= Beginning of Section =
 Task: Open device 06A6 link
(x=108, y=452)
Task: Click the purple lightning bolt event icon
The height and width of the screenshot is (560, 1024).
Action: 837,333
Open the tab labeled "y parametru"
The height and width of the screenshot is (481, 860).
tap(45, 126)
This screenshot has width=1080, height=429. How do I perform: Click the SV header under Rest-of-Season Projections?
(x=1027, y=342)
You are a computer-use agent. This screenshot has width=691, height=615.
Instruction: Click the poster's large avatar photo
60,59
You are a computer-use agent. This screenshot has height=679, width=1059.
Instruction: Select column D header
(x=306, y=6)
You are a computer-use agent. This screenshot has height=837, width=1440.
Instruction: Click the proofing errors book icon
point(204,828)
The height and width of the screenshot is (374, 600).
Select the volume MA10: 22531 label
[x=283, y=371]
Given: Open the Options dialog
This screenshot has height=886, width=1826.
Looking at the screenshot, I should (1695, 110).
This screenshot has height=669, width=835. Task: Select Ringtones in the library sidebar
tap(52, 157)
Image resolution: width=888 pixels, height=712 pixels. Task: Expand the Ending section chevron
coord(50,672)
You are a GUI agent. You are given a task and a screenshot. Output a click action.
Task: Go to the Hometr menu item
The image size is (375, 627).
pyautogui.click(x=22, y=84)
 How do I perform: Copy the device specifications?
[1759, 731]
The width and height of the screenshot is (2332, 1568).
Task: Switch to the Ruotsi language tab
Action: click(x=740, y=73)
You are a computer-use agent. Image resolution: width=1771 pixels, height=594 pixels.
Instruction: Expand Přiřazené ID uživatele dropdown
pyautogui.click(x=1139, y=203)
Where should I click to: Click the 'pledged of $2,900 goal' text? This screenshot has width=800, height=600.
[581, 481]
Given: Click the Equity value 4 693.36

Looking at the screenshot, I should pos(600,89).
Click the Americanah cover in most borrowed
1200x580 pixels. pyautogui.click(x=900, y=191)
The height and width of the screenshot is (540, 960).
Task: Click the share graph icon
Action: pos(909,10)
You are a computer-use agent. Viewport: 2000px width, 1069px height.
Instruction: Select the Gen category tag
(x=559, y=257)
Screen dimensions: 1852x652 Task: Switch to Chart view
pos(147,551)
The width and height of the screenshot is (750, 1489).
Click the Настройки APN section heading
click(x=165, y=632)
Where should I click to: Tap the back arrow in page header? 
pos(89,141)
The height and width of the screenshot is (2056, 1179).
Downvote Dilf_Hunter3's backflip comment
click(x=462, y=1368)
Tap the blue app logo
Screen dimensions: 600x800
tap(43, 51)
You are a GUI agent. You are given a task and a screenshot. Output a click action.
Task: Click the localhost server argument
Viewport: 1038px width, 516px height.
= End of Section =
> **Try it**:
Here the goal is to repeat each entry exactly.

> **Response to the exercise**:
 Task: Open device 06A6 link
(x=108, y=452)
Task: Click the purple lightning bolt event icon
The height and width of the screenshot is (560, 1024).
Action: 837,333
Open the tab labeled "y parametru"
The height and width of the screenshot is (481, 860).
tap(45, 126)
This screenshot has width=1080, height=429. How do I perform: Click the SV header under Rest-of-Season Projections?
(x=1027, y=342)
You are a computer-use agent. This screenshot has width=691, height=615.
Instruction: Click the poster's large avatar photo
60,59
You are a computer-use agent. This screenshot has height=679, width=1059.
Instruction: Select column D header
(x=306, y=6)
You are a computer-use agent. This screenshot has height=837, width=1440.
Instruction: Click the proofing errors book icon
point(204,828)
The height and width of the screenshot is (374, 600).
Select the volume MA10: 22531 label
[x=283, y=371]
Given: Open the Options dialog
This screenshot has height=886, width=1826.
Looking at the screenshot, I should (1695, 110).
This screenshot has height=669, width=835. Task: Select Ringtones in the library sidebar
tap(52, 157)
Image resolution: width=888 pixels, height=712 pixels. Task: Expand the Ending section chevron
coord(50,672)
You are a GUI agent. You are given a task and a screenshot. Output a click action.
Task: Go to the Hometr menu item
The image size is (375, 627).
pyautogui.click(x=22, y=84)
 How do I perform: Copy the device specifications?
[1759, 731]
The width and height of the screenshot is (2332, 1568).
Task: Switch to the Ruotsi language tab
Action: click(x=740, y=73)
You are a computer-use agent. Image resolution: width=1771 pixels, height=594 pixels.
Instruction: Expand Přiřazené ID uživatele dropdown
pyautogui.click(x=1139, y=203)
Where should I click to: Click the 'pledged of $2,900 goal' text? This screenshot has width=800, height=600.
[581, 481]
Given: Click the Equity value 4 693.36

Looking at the screenshot, I should pos(600,89).
Click the Americanah cover in most borrowed
1200x580 pixels. pyautogui.click(x=900, y=191)
The height and width of the screenshot is (540, 960).
Task: Click the share graph icon
Action: pos(909,10)
You are a computer-use agent. Viewport: 2000px width, 1069px height.
Instruction: Select the Gen category tag
(x=559, y=257)
Screen dimensions: 1852x652 Task: Switch to Chart view
pos(147,551)
The width and height of the screenshot is (750, 1489).
Click the Настройки APN section heading
click(x=165, y=632)
Where should I click to: Tap the back arrow in page header? 
pos(89,141)
The height and width of the screenshot is (2056, 1179).
Downvote Dilf_Hunter3's backflip comment
click(x=462, y=1368)
Tap the blue app logo
Screen dimensions: 600x800
tap(43, 51)
You are a GUI agent. You are given a task and a screenshot. Output a click action.
Task: Click the localhost server argument
Viewport: 1038px width, 516px height.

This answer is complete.